America faced tough times in 1968, as Vietnam, riots, protests, and the assassinations of Martin Luther King and Robert F. Kennedy dominated headlines. Few people noticed when, on Oct. 2 that year, President Lyndon B. Johnson signed into law the National Wild and Scenic Rivers Act. That act originally protected eight rivers, or portions of those rivers, from development — specifically hydroelectric dams — that would harm their natural state. As that act celebrates its 50th anniversary this year, the system now protects 208 rivers. Still, those 12,734 miles of protected waterway represent only one-quarter of one percent of U.S. rivers. Here are a few of the wild and scenic rivers protected under that law, some well known, others far off the beaten path.
10. Rogue River
Rafters tackle Oregon’s Rogue River. The Rogue became one of those eight rivers protected by the wild and scenic tag in 1968. The other initial rivers in the system were the Clearwater, Eleven Point, Feather, Rio Grande, St. Croix, Salmon, and Wolf.
9. Beaver Creek
Beaver Creek’s Big Bend flows through Alaska’s White Mountains National Recreation Area. A popular destination for rafters, floating Beaver Creek can take up to three weeks.
8. Virgin River
Utah’s Virgin River joined the National Wild and Scenic Rivers System in 2009. The river’s erosive power has created many of the spectacular red sandstone canyons and other wonders in Zion National Park, one of the crown jewels of America’s national parks.
7. Chattooga River
This river famously appeared in the classic film Deliverance as the fictional Cahulawassee River.

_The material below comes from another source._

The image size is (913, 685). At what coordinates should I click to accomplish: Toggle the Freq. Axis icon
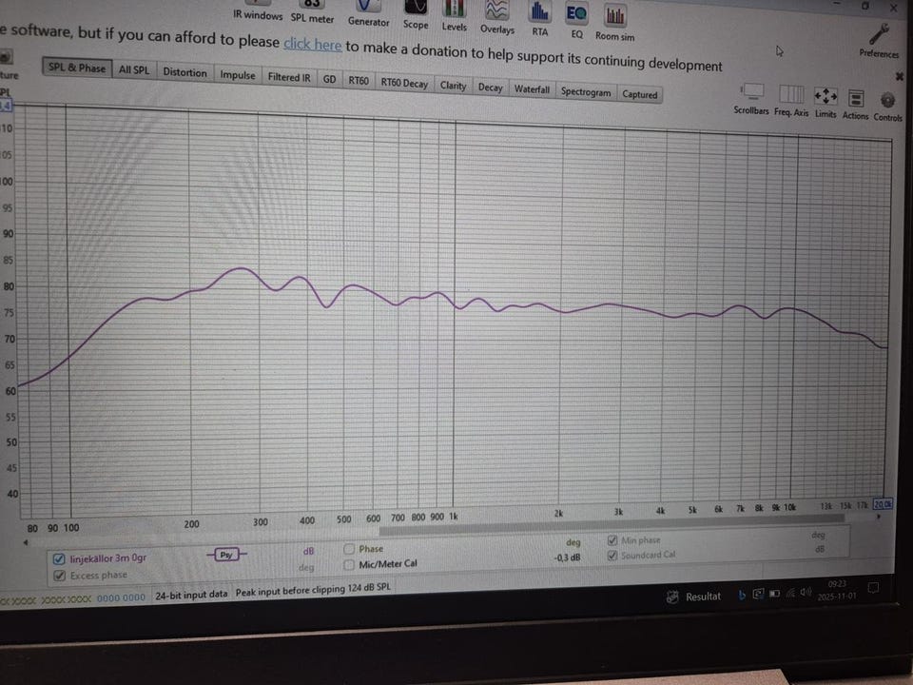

Almost 60 miles of the Chattooga are preserved as wild and scenic in Georgia and the two Carolinas.
6. St. Croix National Scenic Riverway
National Park Service rangers undertake a breeding bird survey at sunrise. The St. Croix National Scenic Riverway protects 252 miles of water in remote northern Minnesota and Wisconsin. It’s another one of the original rivers designated under that 1968 act, which vows to protect rivers that “possess outstandingly remarkable scenic, recreational, geologic, fish and wildlife, historic, cultural or other similar values, shall be preserved in free-flowing condition, and that they and their immediate environments shall be protected for the benefit and enjoyment of present and future generations.”
5. Deschutes River
Dillon Falls is one of the most scenic sites along the Deschutes River in central Oregon. Like many other sites along wild and scenic rivers, the Dillon Falls Day Use Area is so popular for recreation that users must purchase a day pass.
4. Fossil Creek
Fed by underground springs, Arizona’s Fossil Creek featured one of the first hydroelectric dams in the American Southwest, at the site shown above. But that early 20th century structure was decommissioned in 2005, restoring the creek to its free-flowing state a few years later. President Barack Obama designated Fossil Creek a wild and scenic river in 2009. The problem today is the area has become such a popular recreation site that pollution and overcrowding have become issues, forcing the U.S. Forest Service to restrict access.
3. Buffalo River
This waterway in northern Arkansas is regarded as one of the best canoeing rivers in the U.S. The Buffalo River earned designation as the first national river in the U.S. in 1972, protecting it from commercial and residential development. The 135-mile river is one of the few remaining entirely free-flowing rivers in the lower 48 states.
2. Allagash Wilderness Waterway
Allagash Falls plummet 40 feet into the river below. The Allagash Wilderness Waterway spreads across 92.5 miles in Maine’s North Woods, one of the most remote areas in the continental U.S. This series of rivers, lakes, ponds and streams is a magnet for adventurers.
1. Merced River
The Merced provides nice background imagery for El Capitan and other scenic wonders in California’s Yosemite National Park, but the river has its own rugged beauty along its 123 protected miles, flowing through steep canyons and offering great whitewater adventures.